Climate-change policies could steer China and Japan toward use of more value-added wood products
By Derrick Penner, Vancouver Sun December 28, 2015
It sounds a bit contradictory to call the province’s recent forestry trade mission to Japan and China a success when British Columbia’s lumber shipments into the region are on the slide.
For industry officials, however, the trip at the end of November was about maintaining their presence, even during a slowdown in those countries, and to “move up the value chain” in those markets toward higher-value forest products and away from plain lumber, said industry representative Rick Jeffrey.
In that sense, “it was quite a successful mission,” he said.

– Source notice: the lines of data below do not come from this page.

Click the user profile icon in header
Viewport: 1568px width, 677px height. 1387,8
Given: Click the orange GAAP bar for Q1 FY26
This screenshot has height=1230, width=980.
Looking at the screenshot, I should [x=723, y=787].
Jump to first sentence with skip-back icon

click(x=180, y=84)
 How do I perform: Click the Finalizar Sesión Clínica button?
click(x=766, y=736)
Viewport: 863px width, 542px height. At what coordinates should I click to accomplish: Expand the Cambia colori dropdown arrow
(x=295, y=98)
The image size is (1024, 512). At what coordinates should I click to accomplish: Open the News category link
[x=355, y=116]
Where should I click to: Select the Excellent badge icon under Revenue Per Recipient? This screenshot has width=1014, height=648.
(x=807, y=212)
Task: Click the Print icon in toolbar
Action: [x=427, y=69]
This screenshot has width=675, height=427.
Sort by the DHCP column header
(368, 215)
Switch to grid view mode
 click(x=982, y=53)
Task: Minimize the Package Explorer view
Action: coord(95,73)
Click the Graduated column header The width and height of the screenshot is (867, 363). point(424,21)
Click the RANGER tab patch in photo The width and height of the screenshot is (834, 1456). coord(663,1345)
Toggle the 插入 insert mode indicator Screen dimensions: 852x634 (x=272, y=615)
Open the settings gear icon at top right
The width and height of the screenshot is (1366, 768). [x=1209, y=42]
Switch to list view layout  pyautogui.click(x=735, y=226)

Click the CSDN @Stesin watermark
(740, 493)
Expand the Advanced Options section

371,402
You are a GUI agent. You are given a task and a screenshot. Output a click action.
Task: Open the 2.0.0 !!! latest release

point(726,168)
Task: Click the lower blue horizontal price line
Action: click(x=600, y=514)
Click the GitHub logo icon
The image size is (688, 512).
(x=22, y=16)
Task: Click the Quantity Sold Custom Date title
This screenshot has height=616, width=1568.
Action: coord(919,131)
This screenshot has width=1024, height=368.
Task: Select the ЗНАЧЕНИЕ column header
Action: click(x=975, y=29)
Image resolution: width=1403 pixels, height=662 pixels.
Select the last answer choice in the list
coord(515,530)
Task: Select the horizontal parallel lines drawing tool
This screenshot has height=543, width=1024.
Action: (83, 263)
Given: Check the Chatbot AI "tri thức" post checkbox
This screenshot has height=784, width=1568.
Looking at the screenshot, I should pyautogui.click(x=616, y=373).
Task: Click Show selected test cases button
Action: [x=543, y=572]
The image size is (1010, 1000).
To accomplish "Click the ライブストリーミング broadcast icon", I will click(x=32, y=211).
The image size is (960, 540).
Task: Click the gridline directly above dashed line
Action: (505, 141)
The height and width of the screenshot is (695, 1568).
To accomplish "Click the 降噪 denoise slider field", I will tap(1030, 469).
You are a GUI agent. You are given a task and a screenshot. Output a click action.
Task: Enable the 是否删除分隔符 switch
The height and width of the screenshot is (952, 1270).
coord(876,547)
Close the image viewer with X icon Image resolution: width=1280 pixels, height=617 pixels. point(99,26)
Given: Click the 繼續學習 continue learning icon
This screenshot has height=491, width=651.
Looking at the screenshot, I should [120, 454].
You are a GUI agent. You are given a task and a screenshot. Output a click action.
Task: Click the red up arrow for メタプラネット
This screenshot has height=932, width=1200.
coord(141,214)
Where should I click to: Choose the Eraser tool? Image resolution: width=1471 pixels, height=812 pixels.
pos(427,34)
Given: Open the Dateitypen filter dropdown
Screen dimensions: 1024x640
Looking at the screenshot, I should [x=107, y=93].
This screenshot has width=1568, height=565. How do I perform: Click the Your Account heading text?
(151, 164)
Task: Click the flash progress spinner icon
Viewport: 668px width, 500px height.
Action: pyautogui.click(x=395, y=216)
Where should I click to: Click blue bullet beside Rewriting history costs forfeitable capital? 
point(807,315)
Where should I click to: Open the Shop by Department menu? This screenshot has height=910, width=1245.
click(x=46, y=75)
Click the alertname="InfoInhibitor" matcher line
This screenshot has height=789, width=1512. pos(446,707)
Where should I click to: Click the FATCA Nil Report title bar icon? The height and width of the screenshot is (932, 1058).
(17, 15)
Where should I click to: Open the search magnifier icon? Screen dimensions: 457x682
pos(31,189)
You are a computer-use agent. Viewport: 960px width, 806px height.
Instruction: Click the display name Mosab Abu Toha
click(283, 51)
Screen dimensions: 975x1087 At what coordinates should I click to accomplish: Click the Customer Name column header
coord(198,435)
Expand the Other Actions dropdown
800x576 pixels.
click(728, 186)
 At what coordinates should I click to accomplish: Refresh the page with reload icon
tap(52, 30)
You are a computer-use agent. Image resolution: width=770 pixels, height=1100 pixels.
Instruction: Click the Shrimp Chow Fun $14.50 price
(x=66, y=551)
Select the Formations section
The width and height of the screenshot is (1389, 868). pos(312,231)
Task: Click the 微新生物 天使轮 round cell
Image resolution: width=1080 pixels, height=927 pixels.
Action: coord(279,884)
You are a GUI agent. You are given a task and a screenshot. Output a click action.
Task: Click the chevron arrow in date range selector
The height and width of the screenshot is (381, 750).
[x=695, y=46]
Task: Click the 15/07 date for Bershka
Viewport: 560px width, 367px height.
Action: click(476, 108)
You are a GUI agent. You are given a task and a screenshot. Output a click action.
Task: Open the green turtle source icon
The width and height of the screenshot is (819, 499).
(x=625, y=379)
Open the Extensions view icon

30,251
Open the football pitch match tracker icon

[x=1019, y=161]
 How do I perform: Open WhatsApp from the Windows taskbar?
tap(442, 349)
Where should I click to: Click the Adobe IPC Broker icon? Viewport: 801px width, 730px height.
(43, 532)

The 40-member delegation, led by Minister of Forests Steve Thomson, spent three days in Japan then three days in China to advance that cause.
“The long-term outlook is that we’ve got to move the dial and get into new markets” in both countries, said Jeffrey, who is both CEO of the industry group Coast Forest Products Association and chairman of the trade-oriented Canada Wood Group.
B.C.’s success in breaking into the Chinese market over the last decade was a key factor in the province’s strategy to diversify its markets for lumber products during the crash of the industry’s key customer, the U.S. housing sector.
And B.C.’s Chinese breakthrough coincided with the ramp up in B.C.’s timber harvest to clear out dead trees from the mountain pine beetle infestation, Jeffrey said, which allowed the province’s sawmills to pump large amounts of cheap lumber in to feed the demand for concrete-forming material in China’s booming construction sector.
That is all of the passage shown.